Textauszug -
========================================
Brandenburgs neues Gedächtnis
Das Landeshauptarchiv präsentiert sich in Potsdam- Golm als moderner Dienstleister
Nach 67 Jahren des »Herumvagabundierens« in Provisorien an diversen Standorten hat das Landeshauptarchiv im Wissenschaftspark Potsdam-Golm einen funktional überzeugenden Neubau erhalten. Brandenburgs Landeshauptarchiv ist umgezogen. 67 Jahre nach der Gründung im Juni 1949 hat es seinen endgültigen Standort im Wissenschaftspark Potsdam-Golm, in unmittelbarer Nähe des Universitätscampus und in guter Nachbarschaft namhafter Einrichtungen wie dem Fraunhofer Institut. Es sei das erste Mal, dass sämtliche Einrichtungen des Archivs an einem einzigen Standort konzentriert sind, betonte der auch für Liegenschaften zuständige Finanzminister Christian Görke (LINKE) am Donnerstag anlässlich der feierlichen Eröffnung des neuen Gebäudes. Es ist ein moderner Funktionsbau, dessen Eigentümer die HPC Germany Gmb H des Softwareunternehmers Hasso Plattner ist. Das Land ist Mieter.
========================================
Dateneinträge -

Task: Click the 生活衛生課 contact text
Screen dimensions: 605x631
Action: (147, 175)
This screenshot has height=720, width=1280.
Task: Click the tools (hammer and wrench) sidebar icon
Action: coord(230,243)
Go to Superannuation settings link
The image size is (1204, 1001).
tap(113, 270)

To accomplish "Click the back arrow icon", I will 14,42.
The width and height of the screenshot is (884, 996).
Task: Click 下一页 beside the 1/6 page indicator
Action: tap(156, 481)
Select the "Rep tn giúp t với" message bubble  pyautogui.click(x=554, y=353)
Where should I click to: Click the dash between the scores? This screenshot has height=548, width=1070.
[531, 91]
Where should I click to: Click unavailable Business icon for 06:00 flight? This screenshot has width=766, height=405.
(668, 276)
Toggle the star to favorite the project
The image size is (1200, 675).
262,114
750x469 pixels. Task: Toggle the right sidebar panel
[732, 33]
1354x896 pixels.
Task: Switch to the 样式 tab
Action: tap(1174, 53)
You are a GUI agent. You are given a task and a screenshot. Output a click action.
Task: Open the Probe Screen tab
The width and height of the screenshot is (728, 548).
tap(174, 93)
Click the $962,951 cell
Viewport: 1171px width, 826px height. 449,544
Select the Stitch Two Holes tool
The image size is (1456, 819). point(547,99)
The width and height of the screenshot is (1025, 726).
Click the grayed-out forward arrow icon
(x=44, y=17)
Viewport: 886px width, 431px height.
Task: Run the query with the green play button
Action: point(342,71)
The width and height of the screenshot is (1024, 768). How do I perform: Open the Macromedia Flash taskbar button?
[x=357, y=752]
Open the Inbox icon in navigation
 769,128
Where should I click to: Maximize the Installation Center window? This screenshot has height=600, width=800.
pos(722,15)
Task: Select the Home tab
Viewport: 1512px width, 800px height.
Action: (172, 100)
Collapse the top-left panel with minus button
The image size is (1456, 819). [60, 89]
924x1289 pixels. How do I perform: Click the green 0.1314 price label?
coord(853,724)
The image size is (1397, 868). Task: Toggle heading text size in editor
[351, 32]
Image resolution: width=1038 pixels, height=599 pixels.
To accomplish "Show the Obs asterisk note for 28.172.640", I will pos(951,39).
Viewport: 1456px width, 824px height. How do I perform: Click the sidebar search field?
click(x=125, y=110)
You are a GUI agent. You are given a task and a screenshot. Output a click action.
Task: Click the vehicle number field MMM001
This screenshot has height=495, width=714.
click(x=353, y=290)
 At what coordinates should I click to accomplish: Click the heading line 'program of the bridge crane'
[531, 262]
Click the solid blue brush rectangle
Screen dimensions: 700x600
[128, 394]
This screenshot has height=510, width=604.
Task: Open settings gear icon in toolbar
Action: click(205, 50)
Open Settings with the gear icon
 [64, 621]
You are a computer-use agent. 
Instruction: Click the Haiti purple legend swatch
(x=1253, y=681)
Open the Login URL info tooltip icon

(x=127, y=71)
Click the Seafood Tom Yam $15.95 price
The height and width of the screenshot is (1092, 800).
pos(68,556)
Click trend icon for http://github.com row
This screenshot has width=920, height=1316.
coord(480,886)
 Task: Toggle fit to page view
========================================
Kurze Übung 1 -
In welchem Monat und Jahr wurde laut dem Textauszug über den Umzug des Brandenburger Landeshauptarchivs das Archiv gegründet?
Kurze Übung 2 -
Schreibe den Textauszug über den Umzug des Brandenburger Landeshauptarchivs im Anschluss an seinen letzten Satz weiter.
Die Auflistung spielt hierfür keine Rolle.

Erwartete Ausgabe 1 -
Im Juni 1949.

Erwartete Ausgabe 2 -
Vom »Gedächtnis Brandenburgs« und einem »Speicher seiner Kultur« sprach Wissenschaftsministerin Martina Münch (SPD). Das Landeshauptarchiv fällt in den Geschäftsbereich ihres Hauses. Es sei das modernste und eines der attraktivsten staatlichen Archive in Deutschland. Die Ministerin selbst hatte die Suche nach einem neuen Standort für die Einrichtung, die über mittlerweile 52 300 laufende Meter Akten, darunter 9000 laufende Meter Grundakten und -bücher, 216 500 Karten und Pläne, 120 000 Fotos, 10 000 Urkunden und eine umfangreiche Bibliothek verfügt, gemeinsam mit dem früheren Finanzminister Helmuth Markov (LINKE) auf den Weg gebracht. Und der Archivalienschatz – ältestes Dokument ist eine Schenkungsurkunde des Brandenburger Markgrafen Heinrich der Bär aus dem Jahr 1160 – wächst beständig. Vor allem Ministerien, aber auch Behörden und Gerichte sorgen für Nachschub.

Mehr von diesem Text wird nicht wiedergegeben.